We're reading The Bean Trees and Pigs in Heaven by Barbara Kingsolver.
Click for the posts on Chapter 1, Chapters 2 & 3, Chapters 4 & 5 and Chapters 6 & 7.
So many damaged people.
Taylor´s statement here rang true for me. In a way at least:
I thought I´d had a pretty hard life. But I keep finding out that life can be hard in ways I never knew about. |
It´s not the actual sentiment, but the spirit of it that struck a chord with me. I don´t feel that I have, or have had, a particularly hard life. And I do know quite a bit about the other ways that life can be hard. But I still know exactly what she means.
I´m obviously in the midst of a challenging time here, and yet there are so many other people facing things that are so much more difficult or devastating. At the very least, things they didn´t consciously choose for themselves the way I did in my situation.
I don´t know if it´s one of those "learn a new word" situations, or if there really are more people around me than usual dealing with difficult times. Either way, I´d just as soon do without the frequent "things could be worse" reminders. As, I suspect, could the folks whose lives are providing them for my consideration.
Another quote that stuck out to me:
"...You think you´re the foreigner here, and I´m the American, and I just look the other way while the President or somebody sends down this and that, shiploads of telephones to torture people with. But nobody asked my permision, okay? Sometimes I feel like I´m a foreigner too. I come from a place that´s so different from here you would think you´d stepped right off the map into some other country where they use dirt for decoration and the national passtime is having babies. People don´t look the same, talk the same, nothing. Half the time I have no idea what´s going on around me here." |
Well, again, it´s the feeling more than the words I´m identifying with here. Or maybe in this case it´s more the issue than the sentiment even.
I am, in fact, a foreigner here, and frequently forget that fact. Or, if I don´t actually
forget, I go about my business and it´s not always on my mind. I don´t feel like a Costa Rican, certainly. But I yam what I yam and it´s normal to me.

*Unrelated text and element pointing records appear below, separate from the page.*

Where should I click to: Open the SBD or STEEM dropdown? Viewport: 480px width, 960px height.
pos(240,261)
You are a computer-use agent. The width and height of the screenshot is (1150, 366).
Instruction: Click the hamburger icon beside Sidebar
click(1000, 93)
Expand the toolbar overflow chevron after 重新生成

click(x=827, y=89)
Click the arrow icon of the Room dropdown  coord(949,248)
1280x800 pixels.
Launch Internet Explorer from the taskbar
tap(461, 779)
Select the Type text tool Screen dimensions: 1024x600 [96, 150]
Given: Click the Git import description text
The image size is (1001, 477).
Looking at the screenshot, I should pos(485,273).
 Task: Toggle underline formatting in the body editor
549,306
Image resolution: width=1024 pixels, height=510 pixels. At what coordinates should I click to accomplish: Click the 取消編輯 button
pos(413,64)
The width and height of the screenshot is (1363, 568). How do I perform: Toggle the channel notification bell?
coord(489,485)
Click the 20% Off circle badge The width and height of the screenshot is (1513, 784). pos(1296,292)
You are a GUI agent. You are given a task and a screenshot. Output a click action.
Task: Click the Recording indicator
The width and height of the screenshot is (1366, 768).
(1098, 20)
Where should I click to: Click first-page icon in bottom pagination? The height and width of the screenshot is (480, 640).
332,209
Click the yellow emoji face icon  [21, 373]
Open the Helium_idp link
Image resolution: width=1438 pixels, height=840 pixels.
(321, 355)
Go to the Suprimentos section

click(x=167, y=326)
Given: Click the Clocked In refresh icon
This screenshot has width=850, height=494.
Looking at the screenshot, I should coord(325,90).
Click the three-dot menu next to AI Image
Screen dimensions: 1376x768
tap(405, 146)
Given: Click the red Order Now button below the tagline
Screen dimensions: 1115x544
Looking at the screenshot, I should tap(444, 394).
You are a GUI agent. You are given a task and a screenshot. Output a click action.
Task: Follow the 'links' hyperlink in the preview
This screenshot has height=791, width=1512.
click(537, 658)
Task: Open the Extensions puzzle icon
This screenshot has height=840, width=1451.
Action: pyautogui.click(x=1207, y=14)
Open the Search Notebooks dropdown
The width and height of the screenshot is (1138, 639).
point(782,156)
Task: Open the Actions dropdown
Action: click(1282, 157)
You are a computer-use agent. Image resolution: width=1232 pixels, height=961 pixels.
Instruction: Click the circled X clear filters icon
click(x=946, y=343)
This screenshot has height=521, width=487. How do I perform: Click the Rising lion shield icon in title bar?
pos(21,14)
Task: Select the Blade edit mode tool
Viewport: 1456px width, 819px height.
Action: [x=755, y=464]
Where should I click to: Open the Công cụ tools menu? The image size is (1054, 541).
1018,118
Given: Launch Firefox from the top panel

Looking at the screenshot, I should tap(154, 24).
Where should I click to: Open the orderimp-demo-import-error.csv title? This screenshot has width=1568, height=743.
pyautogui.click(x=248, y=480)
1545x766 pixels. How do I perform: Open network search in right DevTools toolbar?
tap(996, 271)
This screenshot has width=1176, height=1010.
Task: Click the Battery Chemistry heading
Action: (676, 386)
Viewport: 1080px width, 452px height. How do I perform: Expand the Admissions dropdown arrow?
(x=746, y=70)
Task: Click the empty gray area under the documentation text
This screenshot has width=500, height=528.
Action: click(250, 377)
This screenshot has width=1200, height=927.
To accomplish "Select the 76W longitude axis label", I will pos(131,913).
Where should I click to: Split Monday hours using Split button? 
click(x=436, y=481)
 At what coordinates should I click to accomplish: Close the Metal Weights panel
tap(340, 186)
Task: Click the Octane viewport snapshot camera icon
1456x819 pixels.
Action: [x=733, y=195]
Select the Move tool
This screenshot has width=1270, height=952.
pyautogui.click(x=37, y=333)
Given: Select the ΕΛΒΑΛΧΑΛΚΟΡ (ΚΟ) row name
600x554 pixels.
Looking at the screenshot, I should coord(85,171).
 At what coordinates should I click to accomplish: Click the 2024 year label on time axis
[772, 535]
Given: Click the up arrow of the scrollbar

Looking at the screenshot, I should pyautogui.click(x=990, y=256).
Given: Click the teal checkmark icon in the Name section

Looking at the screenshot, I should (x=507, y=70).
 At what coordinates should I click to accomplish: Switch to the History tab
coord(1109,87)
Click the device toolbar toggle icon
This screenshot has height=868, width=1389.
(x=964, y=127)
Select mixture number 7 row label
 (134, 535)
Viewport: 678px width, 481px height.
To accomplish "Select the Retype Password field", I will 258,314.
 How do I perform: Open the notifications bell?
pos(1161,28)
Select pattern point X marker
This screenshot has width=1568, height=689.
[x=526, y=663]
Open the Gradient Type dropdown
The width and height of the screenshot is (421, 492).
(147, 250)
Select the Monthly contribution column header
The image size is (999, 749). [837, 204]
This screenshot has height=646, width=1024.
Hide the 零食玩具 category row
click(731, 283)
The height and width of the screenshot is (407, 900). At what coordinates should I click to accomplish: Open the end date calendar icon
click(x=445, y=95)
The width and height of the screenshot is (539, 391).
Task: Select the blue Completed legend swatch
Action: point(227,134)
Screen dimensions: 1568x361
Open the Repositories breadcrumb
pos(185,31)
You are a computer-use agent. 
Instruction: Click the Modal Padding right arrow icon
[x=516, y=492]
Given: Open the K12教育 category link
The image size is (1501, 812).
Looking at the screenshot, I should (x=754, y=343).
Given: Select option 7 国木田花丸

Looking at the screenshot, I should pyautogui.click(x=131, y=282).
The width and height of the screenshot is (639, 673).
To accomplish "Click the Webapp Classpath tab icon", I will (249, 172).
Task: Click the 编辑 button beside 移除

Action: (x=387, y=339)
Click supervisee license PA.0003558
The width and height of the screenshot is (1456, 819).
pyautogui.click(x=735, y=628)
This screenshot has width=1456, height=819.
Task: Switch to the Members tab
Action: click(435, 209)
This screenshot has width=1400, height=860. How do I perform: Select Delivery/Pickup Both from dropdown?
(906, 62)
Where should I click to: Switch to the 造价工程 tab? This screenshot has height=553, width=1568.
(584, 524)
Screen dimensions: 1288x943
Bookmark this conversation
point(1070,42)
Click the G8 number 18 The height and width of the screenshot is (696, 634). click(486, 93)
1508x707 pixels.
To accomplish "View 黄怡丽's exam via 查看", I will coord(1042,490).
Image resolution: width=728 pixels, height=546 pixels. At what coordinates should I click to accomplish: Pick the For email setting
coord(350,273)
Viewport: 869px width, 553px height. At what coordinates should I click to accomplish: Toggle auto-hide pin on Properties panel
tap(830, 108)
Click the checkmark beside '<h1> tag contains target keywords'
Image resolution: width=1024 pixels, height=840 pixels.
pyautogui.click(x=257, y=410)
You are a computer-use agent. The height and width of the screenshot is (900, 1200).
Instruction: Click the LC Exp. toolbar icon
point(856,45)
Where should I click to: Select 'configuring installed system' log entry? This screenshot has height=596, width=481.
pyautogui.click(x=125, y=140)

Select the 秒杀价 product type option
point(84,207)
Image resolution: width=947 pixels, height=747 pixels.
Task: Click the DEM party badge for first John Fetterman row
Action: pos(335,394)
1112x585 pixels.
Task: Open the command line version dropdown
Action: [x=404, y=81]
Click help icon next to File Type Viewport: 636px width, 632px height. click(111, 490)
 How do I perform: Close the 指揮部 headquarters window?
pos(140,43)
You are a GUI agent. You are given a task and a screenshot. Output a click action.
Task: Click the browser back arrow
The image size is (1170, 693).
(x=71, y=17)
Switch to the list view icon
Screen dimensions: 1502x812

It´s when I go back to the US that I feel the difference more, at least at first. I feel comfortable there in a way that I don´t here, and yet the differences are so obvious when I´m there for a visit, I am aware of having spent most of my adult life away from it, and I feel my (invisible) foreignness at those times.
And then of course there´s what she´s actually saying, about being a citizen of a country that commits acts she wasn´t aware of at the time, and which she finds horrifying when she does find out. I think most of us can identify with that.
It´s like Estevan says a while later:
"What would you do, Taylor?"
"I don´t know. I hate to say it, but I really don´t know. I can´t even begin to think about a world where peole have to make choices like that."
"You live in that world," he said quietly, and I knew this, but I didn´t want to. |
I know this, more directly than a lot of people, having traveled in Central America while the conflicts were still fresh - or ongoing - in Nicaragua, Guatemala and El Salvador. I was never in any danger myself from the wars, but I have seen these things up close.
An actual unexploded bomb on the ground in El Salvador, with a serial number and "Made in USA" stenciled on the side.
The tiny caves people dug into the hillsides near there, to hide in when those bombs fell - the old and infirm, anyone who couldn´t run fast enough, sometimes stayed in the caves, dirt holes maybe the size (and height) of your sofa, for days at a time.
People with missing limbs. Buildings in ruins. The sites of massacres.
I´ve translated, both in writing and in person, the accounts of people who have survived these things.
And, like Taylor, I
still "can´t even begin to think about a world where people have to make choices like that."